> **Exercise data**
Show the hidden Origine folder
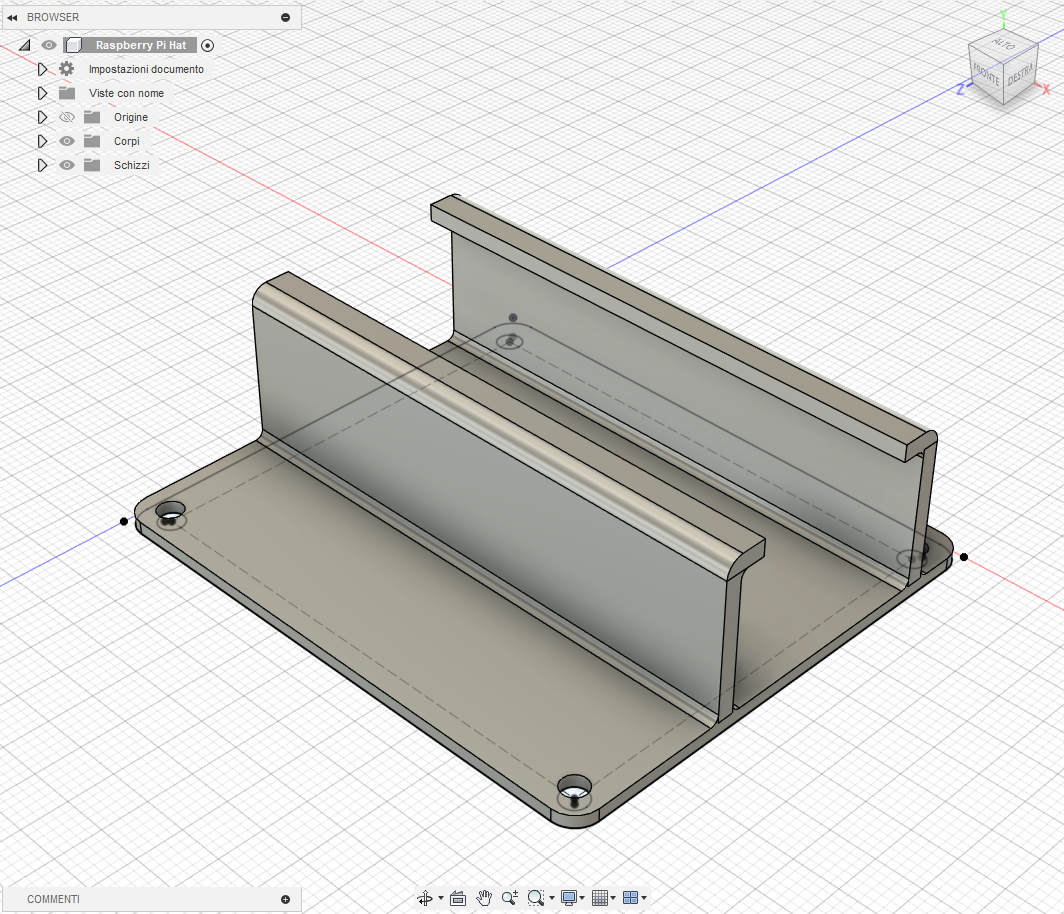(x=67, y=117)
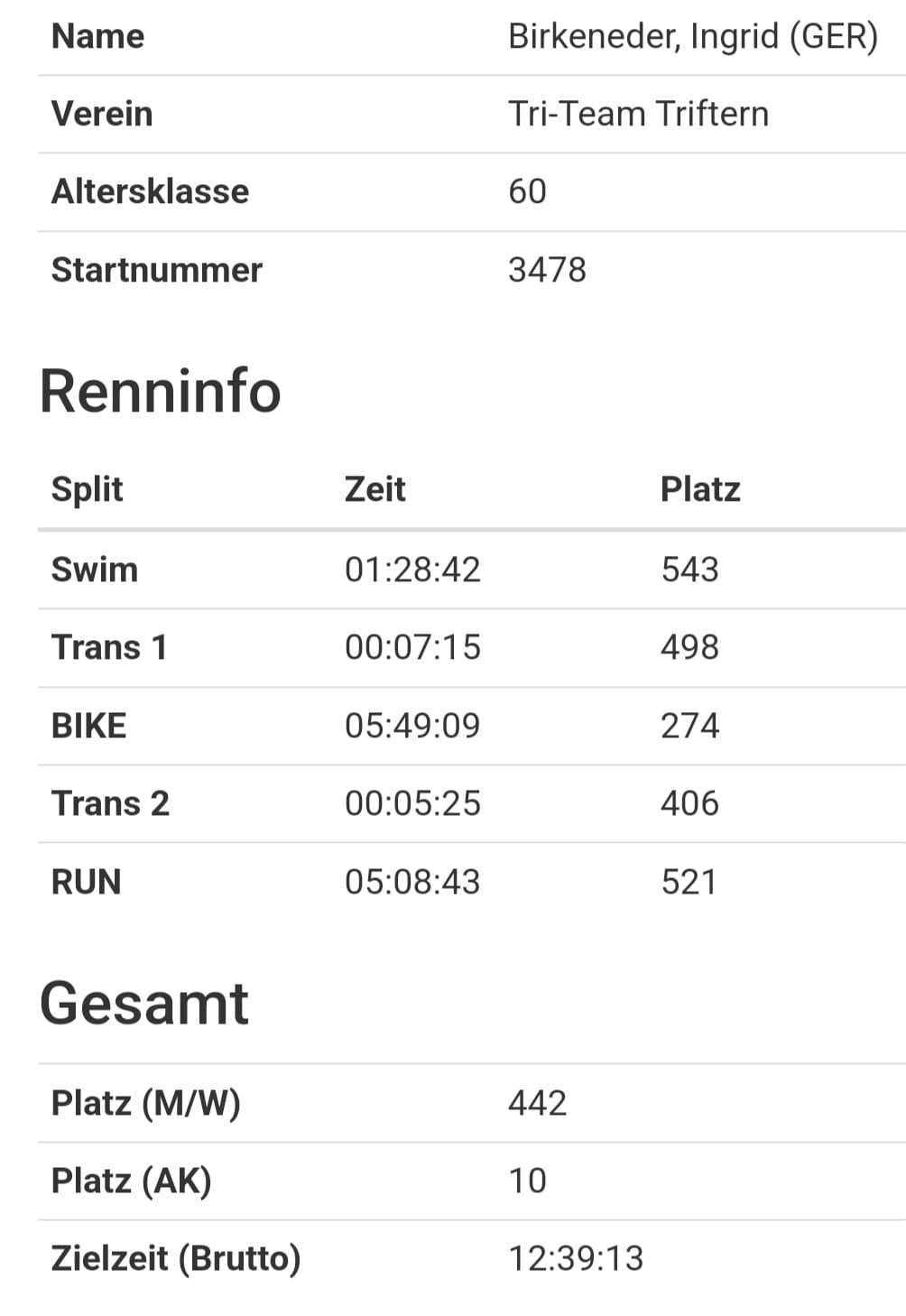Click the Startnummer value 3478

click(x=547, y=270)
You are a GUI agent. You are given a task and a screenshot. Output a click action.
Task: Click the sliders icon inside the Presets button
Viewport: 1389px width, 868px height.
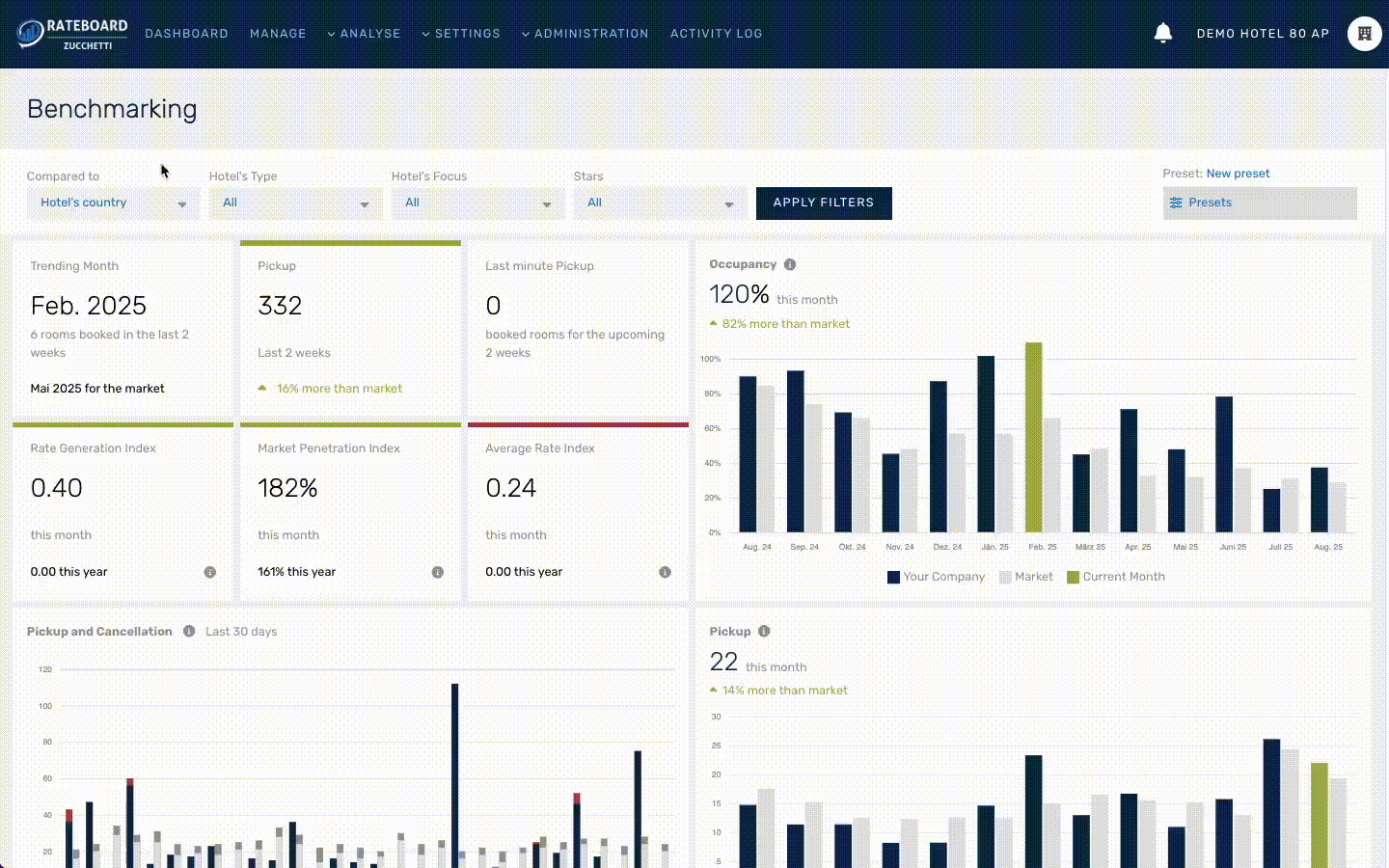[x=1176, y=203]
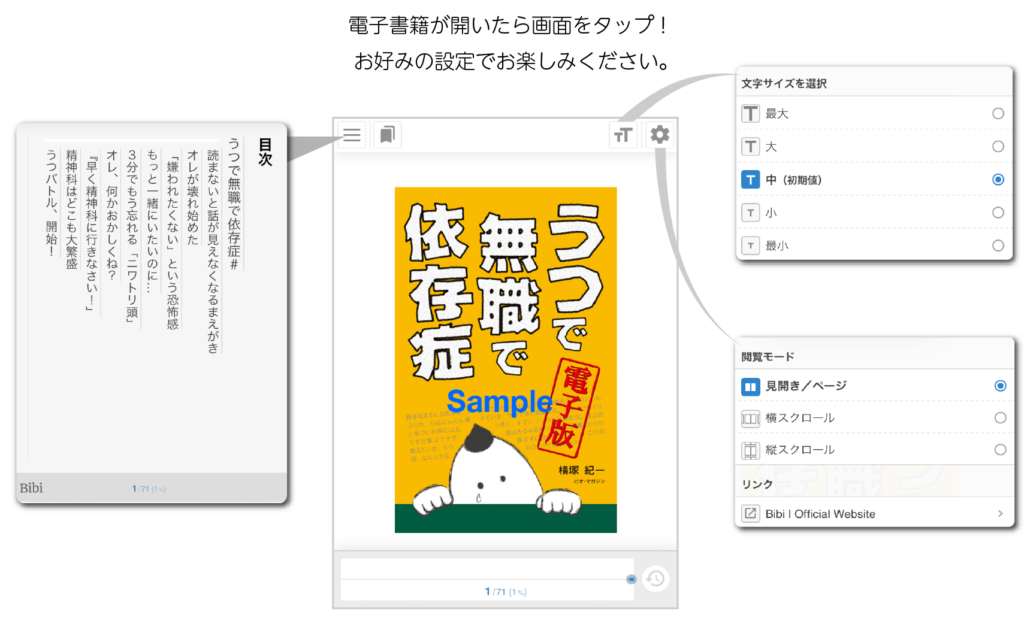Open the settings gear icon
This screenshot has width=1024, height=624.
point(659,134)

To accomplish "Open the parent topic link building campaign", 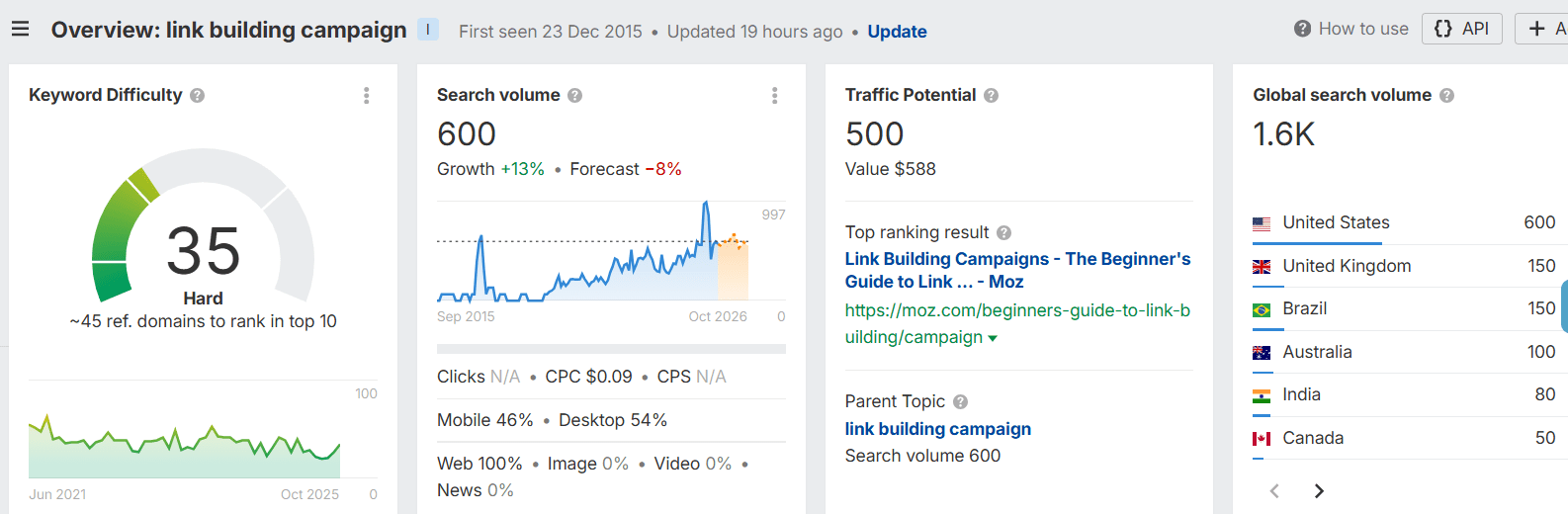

> **Exercise brief**
If you see a picture in the listing, skip it while copying everything else exactly.

> **Exercise output**
Show the hidden Origine folder
(x=67, y=117)
Click the Startnummer value 3478

click(x=547, y=270)
You are a GUI agent. You are given a task and a screenshot. Output a click action.
Task: Click the sliders icon inside the Presets button
Viewport: 1389px width, 868px height.
[x=1176, y=203]
Open the settings gear icon
This screenshot has width=1024, height=624.
point(659,134)

To accomplish "Open the parent topic link building campaign", 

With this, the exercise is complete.